__Stored data entries__.

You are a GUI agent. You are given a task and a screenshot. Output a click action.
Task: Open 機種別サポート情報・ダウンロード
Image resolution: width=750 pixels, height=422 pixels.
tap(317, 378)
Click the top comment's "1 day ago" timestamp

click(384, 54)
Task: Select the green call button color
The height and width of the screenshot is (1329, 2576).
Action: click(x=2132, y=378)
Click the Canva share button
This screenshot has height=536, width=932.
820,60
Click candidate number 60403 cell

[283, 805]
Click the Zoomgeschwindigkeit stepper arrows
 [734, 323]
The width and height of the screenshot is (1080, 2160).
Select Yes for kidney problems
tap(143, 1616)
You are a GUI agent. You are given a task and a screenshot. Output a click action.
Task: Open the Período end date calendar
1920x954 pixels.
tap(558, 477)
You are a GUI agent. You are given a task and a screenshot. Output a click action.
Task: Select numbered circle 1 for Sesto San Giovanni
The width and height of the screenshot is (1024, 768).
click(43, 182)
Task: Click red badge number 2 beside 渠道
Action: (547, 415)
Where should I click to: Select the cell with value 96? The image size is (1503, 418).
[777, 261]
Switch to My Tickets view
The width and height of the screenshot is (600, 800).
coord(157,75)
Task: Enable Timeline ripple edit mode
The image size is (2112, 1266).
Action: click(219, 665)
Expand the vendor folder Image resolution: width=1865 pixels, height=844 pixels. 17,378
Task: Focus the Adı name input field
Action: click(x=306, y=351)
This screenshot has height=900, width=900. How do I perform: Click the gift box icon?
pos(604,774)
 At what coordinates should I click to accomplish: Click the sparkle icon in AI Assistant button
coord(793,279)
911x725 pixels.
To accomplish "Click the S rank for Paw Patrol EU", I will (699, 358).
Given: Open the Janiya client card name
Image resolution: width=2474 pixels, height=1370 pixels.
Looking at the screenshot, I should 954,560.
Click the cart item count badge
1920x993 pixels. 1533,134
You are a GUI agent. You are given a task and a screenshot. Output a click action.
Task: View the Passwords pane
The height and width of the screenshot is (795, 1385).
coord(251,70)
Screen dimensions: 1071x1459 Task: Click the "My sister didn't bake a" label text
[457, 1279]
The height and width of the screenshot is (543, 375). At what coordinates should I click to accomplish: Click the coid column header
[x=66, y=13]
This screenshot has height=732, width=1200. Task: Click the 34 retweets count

__Work request__. Give back precisely the lines above that start at the line containing "Task: Open 機種別サポート情報・ダウンロード" and end at the line containing "Given: Open the Janiya client card name", inclusive. No other lines belong in the output.

__Reply__.
Task: Open 機種別サポート情報・ダウンロード
Image resolution: width=750 pixels, height=422 pixels.
tap(317, 378)
Click the top comment's "1 day ago" timestamp

click(384, 54)
Task: Select the green call button color
The height and width of the screenshot is (1329, 2576).
Action: click(x=2132, y=378)
Click the Canva share button
This screenshot has height=536, width=932.
820,60
Click candidate number 60403 cell

[283, 805]
Click the Zoomgeschwindigkeit stepper arrows
 [734, 323]
The width and height of the screenshot is (1080, 2160).
Select Yes for kidney problems
tap(143, 1616)
You are a GUI agent. You are given a task and a screenshot. Output a click action.
Task: Open the Período end date calendar
1920x954 pixels.
tap(558, 477)
You are a GUI agent. You are given a task and a screenshot. Output a click action.
Task: Select numbered circle 1 for Sesto San Giovanni
The width and height of the screenshot is (1024, 768).
click(43, 182)
Task: Click red badge number 2 beside 渠道
Action: (547, 415)
Where should I click to: Select the cell with value 96? The image size is (1503, 418).
[777, 261]
Switch to My Tickets view
The width and height of the screenshot is (600, 800).
coord(157,75)
Task: Enable Timeline ripple edit mode
The image size is (2112, 1266).
Action: click(219, 665)
Expand the vendor folder Image resolution: width=1865 pixels, height=844 pixels. 17,378
Task: Focus the Adı name input field
Action: click(x=306, y=351)
This screenshot has height=900, width=900. How do I perform: Click the gift box icon?
pos(604,774)
 At what coordinates should I click to accomplish: Click the sparkle icon in AI Assistant button
coord(793,279)
911x725 pixels.
To accomplish "Click the S rank for Paw Patrol EU", I will (699, 358).
Given: Open the Janiya client card name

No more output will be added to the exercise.